Statement by Ambassador Rodolfo Benitez Verson, Deputy Permanent Representative of Cuba, at the General Assembly Thematic Debate on Global Governance. New York, 28 June 2011.
Mr. President,
The delegation of Cuba deems necessary to emphasize some aspects we consider to be key in the context of Global Governance:
1. Never before, the world was so unequal and inequalities so deep. Common challenges are serious and numerous. The current global order is unsustainable. The myth of a market able to correct its own financial flaws by itself vanished a long time ago. In order to survive, the human society will have to reorganize itself.
2. Therefore, Cuba supports the need for a Global Governance under the International Law and based on social justice, without hegemonies or double standards. We advocate a Global Governance having collective ethics as a principle on the basis of human solidarity and justice, conflicts resolutions through dialogue and cooperation, in which there is no room for the selfishness and dispossession leading to war and the use of force.
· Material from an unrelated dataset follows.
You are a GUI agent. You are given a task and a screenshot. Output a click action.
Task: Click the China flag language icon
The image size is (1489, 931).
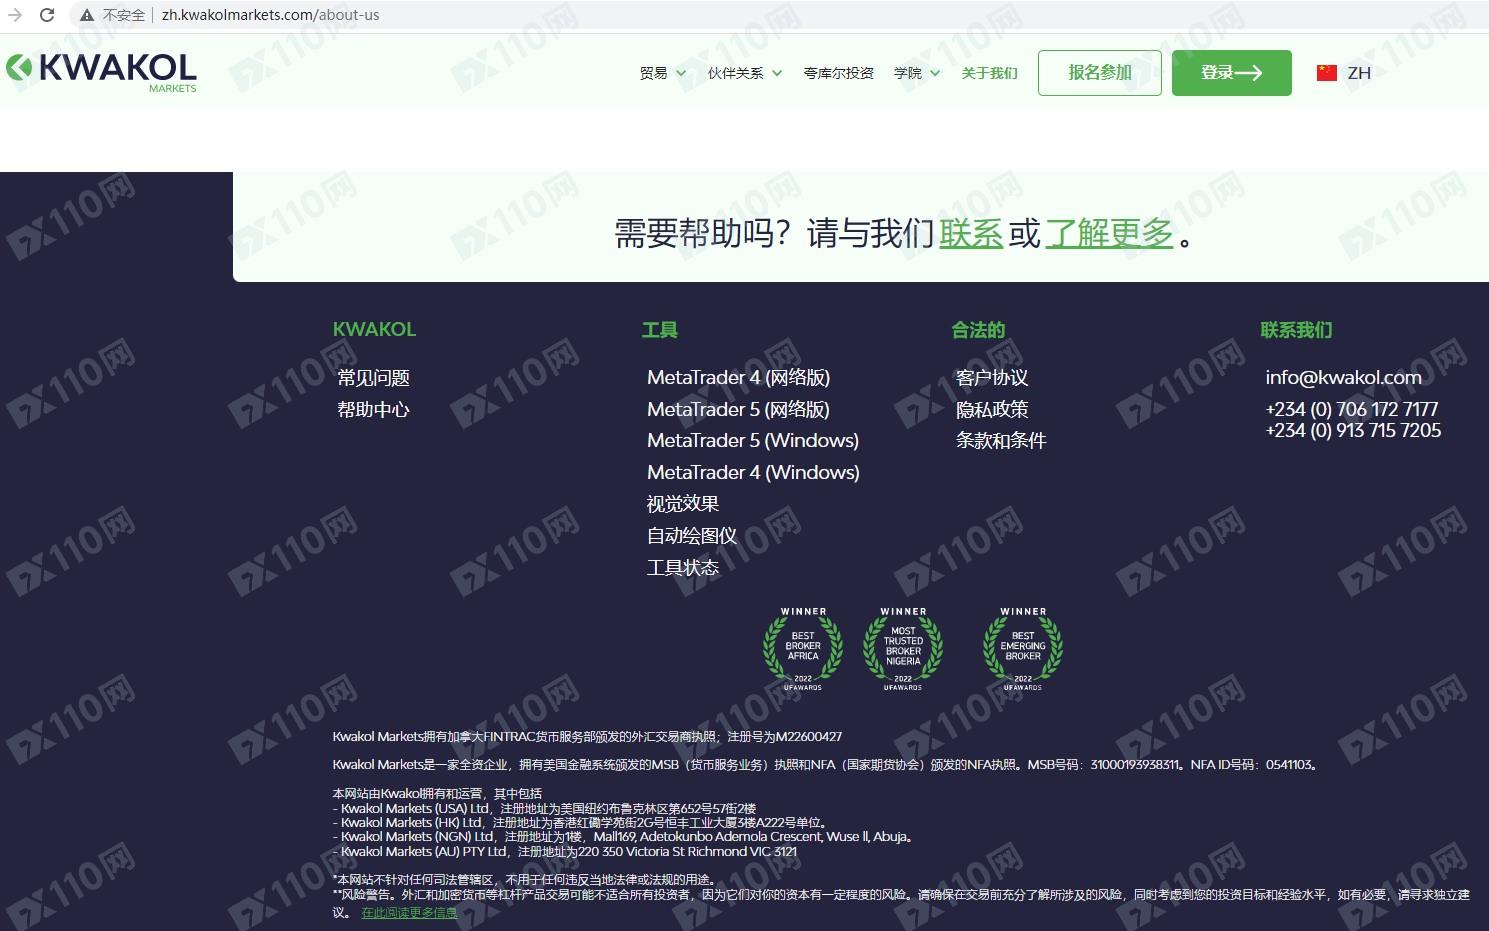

3. If we want a Global Governance benefitting us all, it is our duty to call for those with the historical responsibility to stop wasting and irrationally using the limited resources of our planet, and to allocate the millions of dollars used to wage wars to the promotion of peace and sustainable development of all peoples.
4. The most significant decisions cannot be taken within the framework of an exclusive club of countries, ruled by a secret meeting among the major powers.
5. The United Nations, including the General Assembly, has the central role to seek solutions to the main global problems, with the participation of all States on an equal footing. Such central role was clearly established by resolution A/RES/65/94 on Global Governance, adopted the General Assembly last December.
6. Global governance preserving the existing unjust, unequal and ineffective economic order, riddled with serious flaws, is unacceptable. The solution to the global economic crisis lies necessarily in the re-establishment of the international financial system. The deeply anti-democratic international financial institutions have not been able to solve, not will they solve, the main faults of the market. We call for the urgent creation of a new international economic and financial architecture. The new system shall recognize the particular conditions of developing countries and give them a special and differentiated treatment.
7. While the existence of the G-20 reflects the role of a significant group of countries in the global economy, it is also true that the complex and interrelated crises affecting us, particularly the current global economic crisis, require global solutions in which the 192 UN Member States are actually and effectively involved. All developing countries have the legitimate right to fully participate in the main institutions of global governance. Hence the key importance of strengthening the UN General Assembly, a forum where we all can participate in the search for common solutions, in a transparent manner and without exclusions.
8. Neoliberal globalization, the unjust and unsustainable economic order imposed on the world, and the global economic and financial crisis are key factors that have widened the gap between the North and the South. They have also caused hundreds of millions of people worldwide to be victims of hunger, poverty, unemployment, diseases, illiteracy, and other phenomena, the impact of which is more evident in developing countries. It is unjustifiable that the people living in the South are condemned since they are born to live less and in worse conditions than those living in the industrialized North.
9. For its part, Cuba will continue to face development challenges under the complex circumstances of today’s world, and to give the highest priority to social development, particularly education and healthcare, to the benefit of our people and other peoples of the world.